Please give an exact printout of the records, without any pictures.

##### Materials provided #####

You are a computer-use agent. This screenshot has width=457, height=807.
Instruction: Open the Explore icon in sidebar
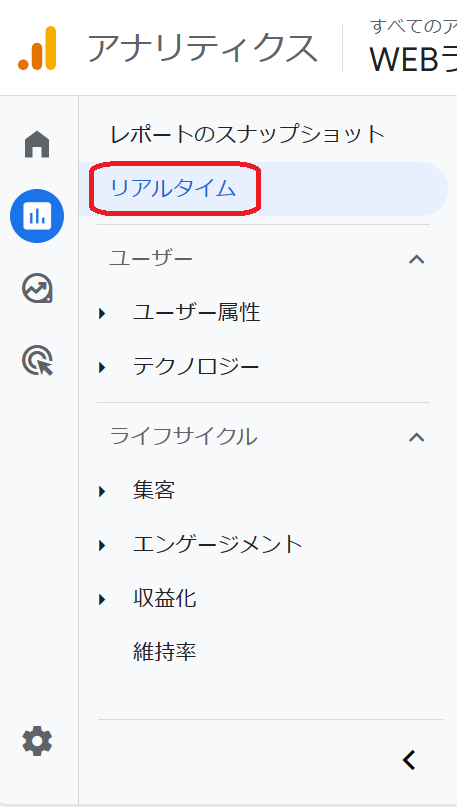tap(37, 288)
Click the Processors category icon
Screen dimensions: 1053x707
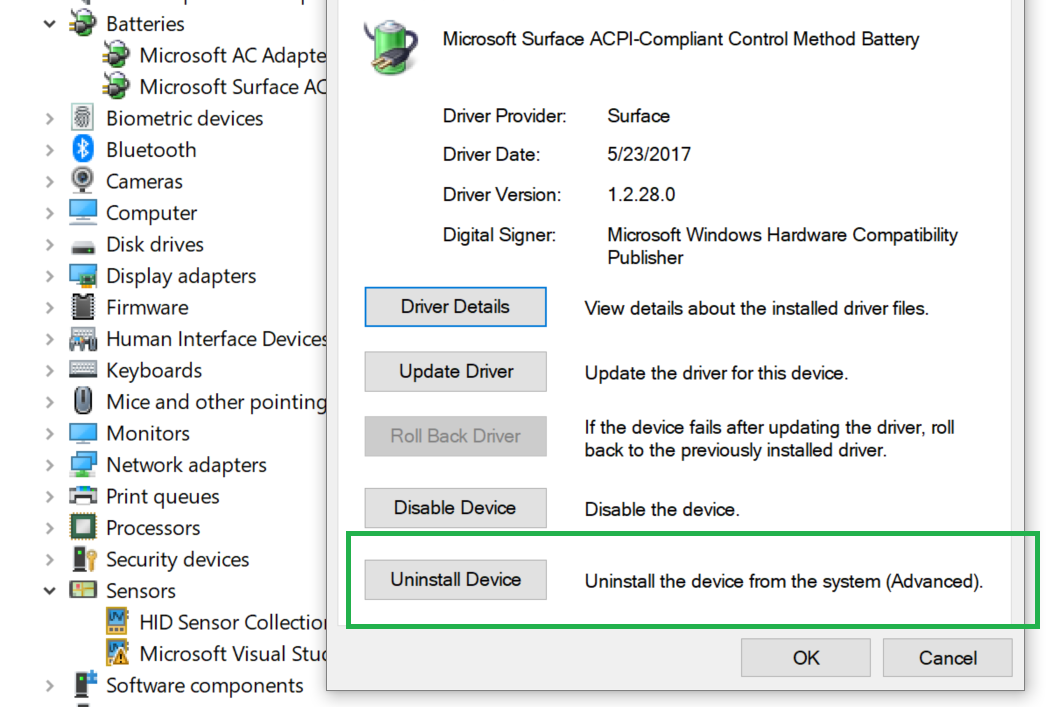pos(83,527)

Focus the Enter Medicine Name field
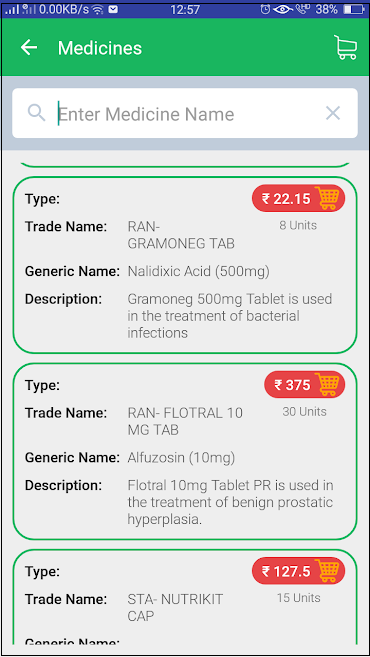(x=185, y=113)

#####

### Worked solution
You are a computer-use agent. This screenshot has width=457, height=807.
Instruction: Open the Explore icon in sidebar
tap(37, 288)
Click the Processors category icon
Screen dimensions: 1053x707
pos(83,527)

Focus the Enter Medicine Name field
(x=185, y=113)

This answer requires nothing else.